Monitoring Invasive Forest Pests
Invasive forest pests, including insects, diseases, plants, and animals can have a dramatic effect on the forest resources of North Carolina. A pest doesn't have to be non-native to be invasive, though a number of very important pests in North Carolina are from other regions of the world. An invasive pest can overcome a tree or forest's defenses and cause mortality because the ecosystem lacks the natural enemies of the pest's native range. Though there are many examples of invasive forest pests causing damage to trees in North Carolina, one of most significant pests over the last century, and one to which most others are compared, is the Chestnut blight (Cryphonectria parasitica).
Monitoring potential invasive forest pests is a difficult task and one that must be taken seriously. Each year, traps are placed throughout the state in areas where the likelihood of pest introduction is deemed greatest. These traps are a good tool to help determine the presence or absence of a specific pest in an area. New pests can arrive in North Carolina in a number of ways, including through infested or infected nursery plants, wood packaging material, and even firewood. Our hope is that through public education and cooperative efforts with other agencies, we can help prevent the introduction or minimize the impact of non-native invasive species in our forests.

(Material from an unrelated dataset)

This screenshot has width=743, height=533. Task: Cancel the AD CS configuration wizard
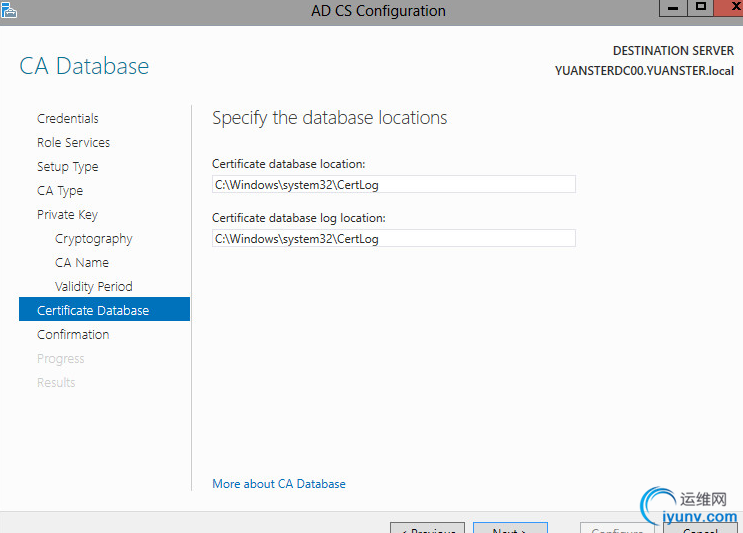pos(700,528)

There are many invasive forest pests currently threatening to move into North Carolina. As mentioned above, the movement of firewood is an important way that many non-native invasive species are being introduced to new areas. The pests on the map below are the closest major invasive forest insect and disease threats to North Carolina forests and are likely to be spread through the movement of infested firewood. Please help us keep these dangerous pests out of North Carolina by using local firewood whenever possible.